Both the Memorandum of Association (MOA) and the Articles of Association (AOA) are the constitutional documents of a limited liability company or an organization. These vital documents offer all necessary pieces of information to the shareholders/members, creditors, investors, and others, about the company and its shareholders, its objectives and business policies, its relationship with shareholders and the outside world, and all provisions and regulations for the internal and external management of its business affairs. The Sections of the Indian Companies Act of 2013, which deal mainly with MOA and AOA of a limited liability company are Section 4, 5, 13, 14, 6, 10, 15, etc.However, there are certain significant differences between the MOA and AOA of a company or organization. This webpage now informs the broad difference between memorandum of association and articles of association of a company, with a view to facilitate well-informed and perfect drafting of these two vital documents. The key and major differences between the Memorandum of Association (MOA) and the Articles of Association (AOA) of a company or organization, are the following:
- Definition: --- The MOA is the supreme constitutional document of a company/organization which contains all fundamental information about the establishment and objectives of the entity, including its ambit of activities, distribution of shares, and the provisions governing its relationship with the shareholders and the outside world. On the other hand, the AOA of a company/organization is the subsidiary constitutional document which covers every rules, regulations, powers, and responsibilities related with the management and overall governance of its business and internal affairs.
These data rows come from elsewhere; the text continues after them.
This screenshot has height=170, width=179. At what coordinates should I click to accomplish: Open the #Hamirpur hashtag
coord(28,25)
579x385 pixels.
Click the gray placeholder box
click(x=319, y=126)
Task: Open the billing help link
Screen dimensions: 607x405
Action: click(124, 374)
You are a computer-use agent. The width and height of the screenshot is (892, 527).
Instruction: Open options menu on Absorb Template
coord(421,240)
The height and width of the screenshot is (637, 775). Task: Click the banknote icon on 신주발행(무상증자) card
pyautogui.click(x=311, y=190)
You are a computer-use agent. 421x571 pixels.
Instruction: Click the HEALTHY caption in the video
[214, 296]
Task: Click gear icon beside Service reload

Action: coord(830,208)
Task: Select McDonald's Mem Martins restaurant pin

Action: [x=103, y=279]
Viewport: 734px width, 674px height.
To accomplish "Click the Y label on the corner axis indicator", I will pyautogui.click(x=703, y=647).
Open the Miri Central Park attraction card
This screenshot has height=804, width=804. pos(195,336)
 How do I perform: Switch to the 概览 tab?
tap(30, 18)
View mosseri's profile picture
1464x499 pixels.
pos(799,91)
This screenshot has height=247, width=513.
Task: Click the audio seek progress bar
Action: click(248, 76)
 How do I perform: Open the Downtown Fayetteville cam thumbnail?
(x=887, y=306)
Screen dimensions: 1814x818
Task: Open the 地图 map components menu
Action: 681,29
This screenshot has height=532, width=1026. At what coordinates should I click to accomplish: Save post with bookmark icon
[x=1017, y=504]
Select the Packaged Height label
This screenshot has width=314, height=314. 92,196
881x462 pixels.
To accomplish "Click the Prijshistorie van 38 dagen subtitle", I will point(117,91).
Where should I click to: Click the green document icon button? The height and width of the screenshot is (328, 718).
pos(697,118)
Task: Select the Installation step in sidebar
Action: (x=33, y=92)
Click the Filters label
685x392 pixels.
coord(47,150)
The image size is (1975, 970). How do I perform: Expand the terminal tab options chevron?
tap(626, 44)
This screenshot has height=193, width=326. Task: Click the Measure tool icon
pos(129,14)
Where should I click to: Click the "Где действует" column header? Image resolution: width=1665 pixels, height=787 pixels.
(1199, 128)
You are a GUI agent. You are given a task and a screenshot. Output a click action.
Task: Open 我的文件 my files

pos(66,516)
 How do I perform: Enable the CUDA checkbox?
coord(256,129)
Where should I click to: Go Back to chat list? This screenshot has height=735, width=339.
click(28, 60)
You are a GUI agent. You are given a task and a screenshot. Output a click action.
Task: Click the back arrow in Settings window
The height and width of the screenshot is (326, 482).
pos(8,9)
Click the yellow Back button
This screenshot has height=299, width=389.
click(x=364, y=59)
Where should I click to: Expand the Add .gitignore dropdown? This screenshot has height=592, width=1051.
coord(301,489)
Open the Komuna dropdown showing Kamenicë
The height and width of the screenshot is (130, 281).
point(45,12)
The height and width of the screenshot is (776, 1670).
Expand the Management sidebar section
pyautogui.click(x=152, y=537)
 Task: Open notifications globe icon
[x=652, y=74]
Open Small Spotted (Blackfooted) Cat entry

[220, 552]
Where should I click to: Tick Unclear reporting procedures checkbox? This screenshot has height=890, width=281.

- Status: --- The MOA is the supreme constitutional document of a company or organization, superior to its AOA. The articles of the AOA must strictly comply with the activities and objectives given in the MOA of the company/organization.
- Content: --- The MOA contains information related with the need and objectives of establishment of the concerned company or organization at the specified place, distribution of its shares, and its relationship with shareholders and external world. As per the Section 4 of the Indian Companies Act of 2013, the MOA must contain the prescribed six clauses. On the other hand, the contents of the AOA are mainly related with the administration and management of its internal affairs and shareholders/members, and this subordinate document may be framed as per the individual requirements and discretion of the company. The Section 5 of the Indian Companies Act of 2013 gives information about the possible and permissible contents of the AOA.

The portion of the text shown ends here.